For the first cycle I do not use META_MODE, because it is technically impossible to recreate correct file timestamps from commitlog when switching branches. (In a different branch a commit can have happened earlier and still been different - and that change would go undetected.)
For the second cycle I did suppose that META_MODE should be possible again - but in fact it does not recognize a changed compiler.

[2]
The machine must power off after crashdump, because temperature cannot be contained without fan steering, there may be nobody present on location to enter a startup password, and without a working OS the thermal steering cannot run. The cores should protect themselves, but disks and other hardware will runaway. (The thermal steering software monitors all temperatures, puts unused disks into spindown, limits the uncore frequency, throttles compute via rctl, suspends scrubs, and switches the fan arrays.)

[4]
All or nothing: when a zpool gets imported in singleuser, only that zpool will be known on the next multiuser boot, the others are forgotten.

Andriy · Oct 5, 2024

PMc is this interesting behavior reproducible?
E.g., with sysctl debug.kdb.trap=1.

One thing that stands out is that there were two traps "at the same time" on different CPUs.
Perhaps, there is some regression where interrupts are not disabled and CPU cores are not parked, so the system keeps working (although, in a potentially messed up, unsafe state) while the thread that crashed is waiting for reboot confirmation.

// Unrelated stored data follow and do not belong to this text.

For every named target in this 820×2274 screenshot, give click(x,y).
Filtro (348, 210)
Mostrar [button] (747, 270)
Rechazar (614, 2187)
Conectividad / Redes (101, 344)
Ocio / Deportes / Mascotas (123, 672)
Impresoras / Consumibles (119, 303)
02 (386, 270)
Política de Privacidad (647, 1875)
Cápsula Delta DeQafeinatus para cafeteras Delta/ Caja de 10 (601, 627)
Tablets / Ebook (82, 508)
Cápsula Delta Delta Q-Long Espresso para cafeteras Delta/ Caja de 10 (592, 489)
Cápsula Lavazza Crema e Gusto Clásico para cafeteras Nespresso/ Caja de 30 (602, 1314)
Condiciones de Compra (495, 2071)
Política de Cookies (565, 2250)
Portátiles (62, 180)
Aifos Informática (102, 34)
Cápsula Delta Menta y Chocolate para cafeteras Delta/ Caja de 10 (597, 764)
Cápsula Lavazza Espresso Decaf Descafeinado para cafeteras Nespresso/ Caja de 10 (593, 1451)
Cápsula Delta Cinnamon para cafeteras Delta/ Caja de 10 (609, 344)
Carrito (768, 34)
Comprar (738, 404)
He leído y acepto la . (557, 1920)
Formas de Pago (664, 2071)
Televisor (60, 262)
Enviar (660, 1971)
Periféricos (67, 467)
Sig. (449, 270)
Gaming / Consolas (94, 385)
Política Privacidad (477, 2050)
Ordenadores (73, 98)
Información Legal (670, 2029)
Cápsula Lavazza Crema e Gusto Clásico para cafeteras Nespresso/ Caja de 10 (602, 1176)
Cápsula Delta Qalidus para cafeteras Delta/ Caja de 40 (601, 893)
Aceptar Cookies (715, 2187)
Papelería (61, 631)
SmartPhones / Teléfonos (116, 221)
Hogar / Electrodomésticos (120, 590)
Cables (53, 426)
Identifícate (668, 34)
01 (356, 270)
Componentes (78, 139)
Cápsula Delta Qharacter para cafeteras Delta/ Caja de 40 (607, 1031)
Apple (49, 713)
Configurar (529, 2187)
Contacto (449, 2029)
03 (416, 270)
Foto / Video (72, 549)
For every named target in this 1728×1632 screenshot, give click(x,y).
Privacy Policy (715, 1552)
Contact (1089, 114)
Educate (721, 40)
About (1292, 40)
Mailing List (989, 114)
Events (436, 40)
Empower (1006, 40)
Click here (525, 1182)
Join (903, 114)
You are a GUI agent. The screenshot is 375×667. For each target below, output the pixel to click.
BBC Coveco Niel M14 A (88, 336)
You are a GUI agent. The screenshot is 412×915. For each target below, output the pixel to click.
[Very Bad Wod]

BTW, you probably want to disable that confirmation prompt given the overheating problem.

PMc · Oct 5, 2024

Andriy said:
PMc is this interesting behavior reproducible?
E.g., with sysctl debug.kdb.trap=1.

I don't think so, and never seen it before. Evidence is now only that it is possible.

Problem, this is my backend machine, and it runs all the infra. Investigative kernel crashing is a bit disruptive there.
Trying it on a test system raises the question, which are the relevant components/configurations? - otherwise anybody could try it on any metal.

Andriy said:
One thing that stands out is that there were two traps "at the same time" on different CPUs.

Yepp, noticed that. But the second trap hindered the first on from telling us which process caused it.
The second one was rtadvd, which makes sense, because rtadvd feeds to the ng_eiface that connect the jail(s), and there are always complaints in that area, like so:

Code:

rtsold[3945]: <rtsock_input_ifannounce> interface nadmn1l removed
rtadvd[8072]: <rm_ifinfo_index>: ifinfo not found (idx=12)

Andriy said:
Perhaps, there is some regression where interrupts are not disabled and CPU cores are not parked, so the system keeps working (although, in a potentially messed up, unsafe state)[/S]

I understand. That might be a problem during development. It is not a problem here, because in production mode, when there is a crash, it shows that the system was already in some messed-up state.

Andriy said:
BTW, you probably want to disable that confirmation prompt given the overheating problem.

Yes, indeed. I thought I had achieved that, as on some occasion it did not reach that prompt and rightaway poweroff.

Now checking the code, it seems actually all is correct: after the PANIC_REBOOT_WAIT_TIME (which is intended, because it should give me time to get to the hall and read the screen), if there were no keypress, it would continue and probably reach poweroff.